Source material:

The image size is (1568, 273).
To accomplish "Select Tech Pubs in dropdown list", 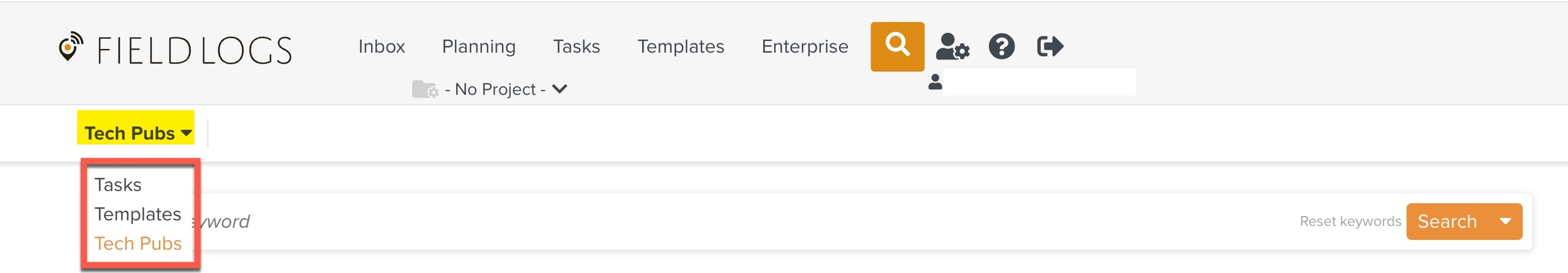I will click(138, 244).
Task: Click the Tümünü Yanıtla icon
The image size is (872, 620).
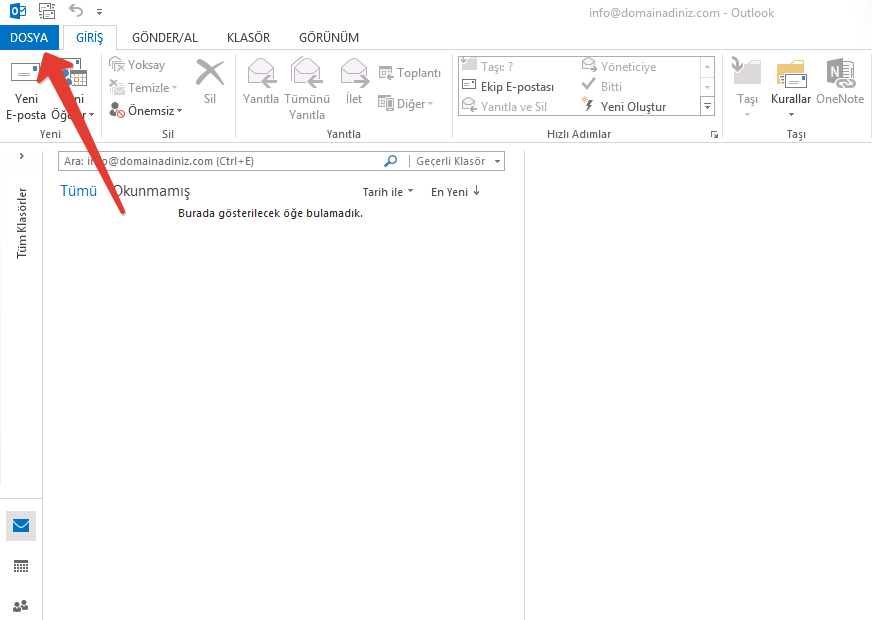Action: tap(306, 74)
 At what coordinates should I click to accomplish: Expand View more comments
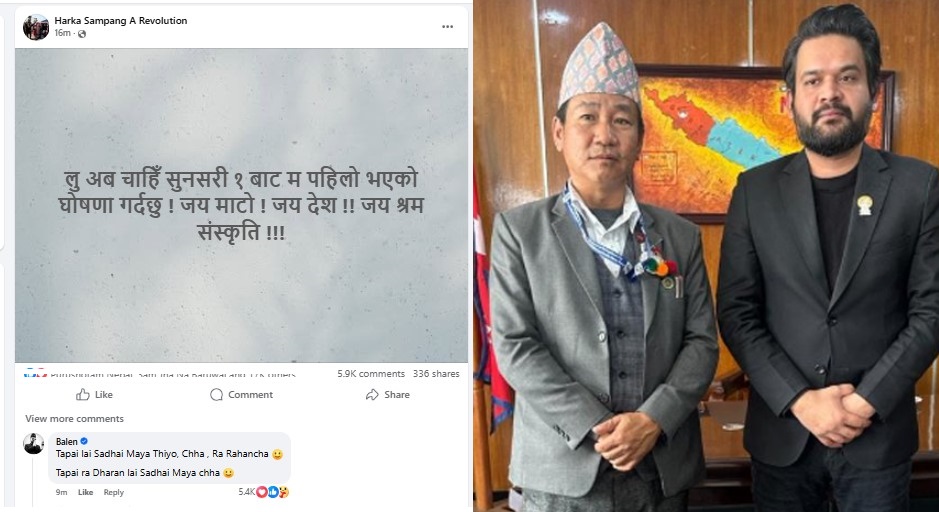click(x=74, y=419)
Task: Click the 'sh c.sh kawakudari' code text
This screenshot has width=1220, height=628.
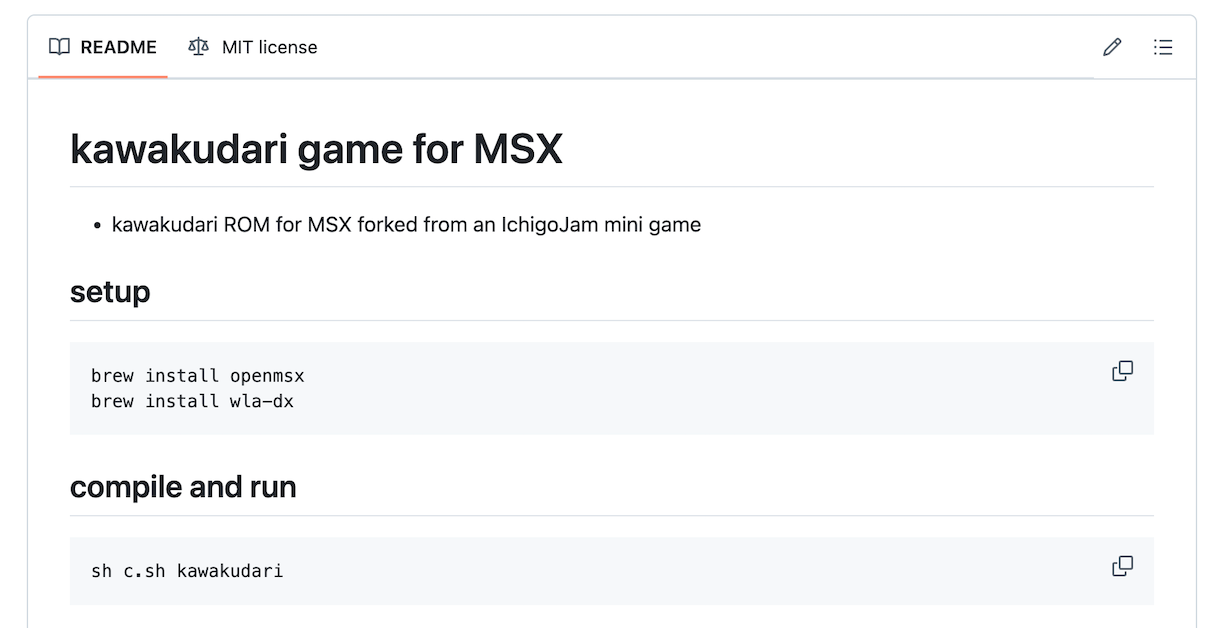Action: point(187,571)
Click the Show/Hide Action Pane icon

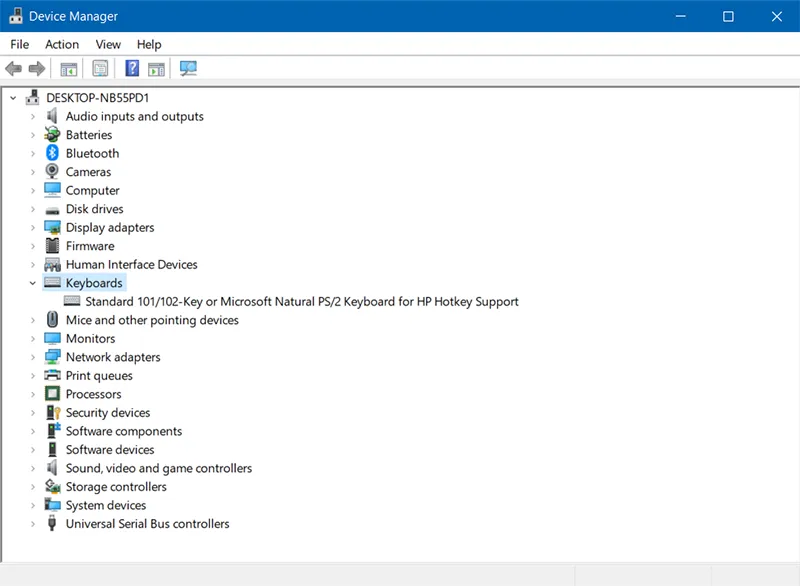(156, 69)
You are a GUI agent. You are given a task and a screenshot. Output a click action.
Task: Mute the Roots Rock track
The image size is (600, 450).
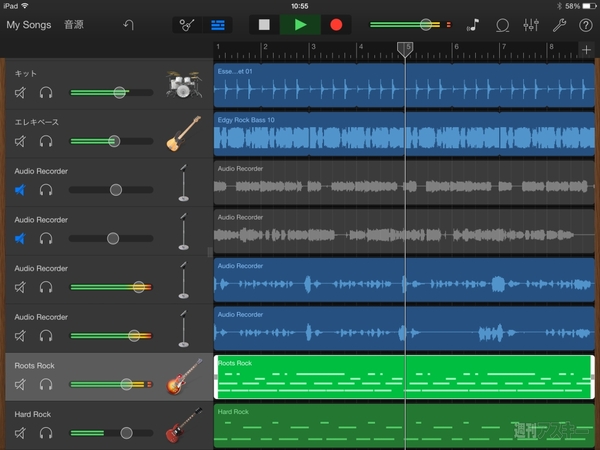(20, 385)
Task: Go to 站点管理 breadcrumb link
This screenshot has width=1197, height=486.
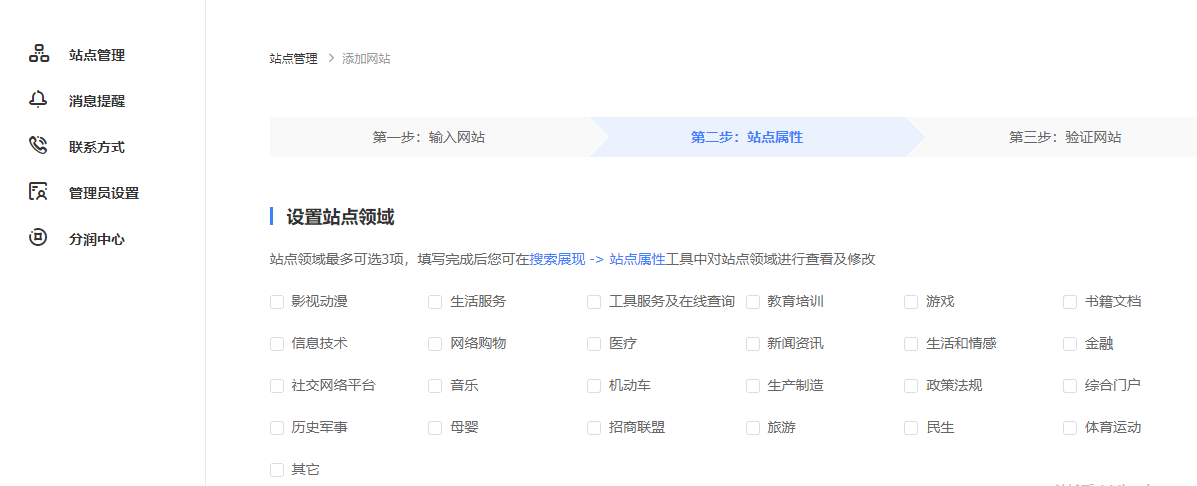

Exercise objective: Lines from the one containing "The image size is (600, 450)." through the end of the entries above, both included, are to be written out exactly; no pictures and no other lines.

Solution to this exercise:
The image size is (600, 450).
(20, 385)
Task: Go to 站点管理 breadcrumb link
This screenshot has width=1197, height=486.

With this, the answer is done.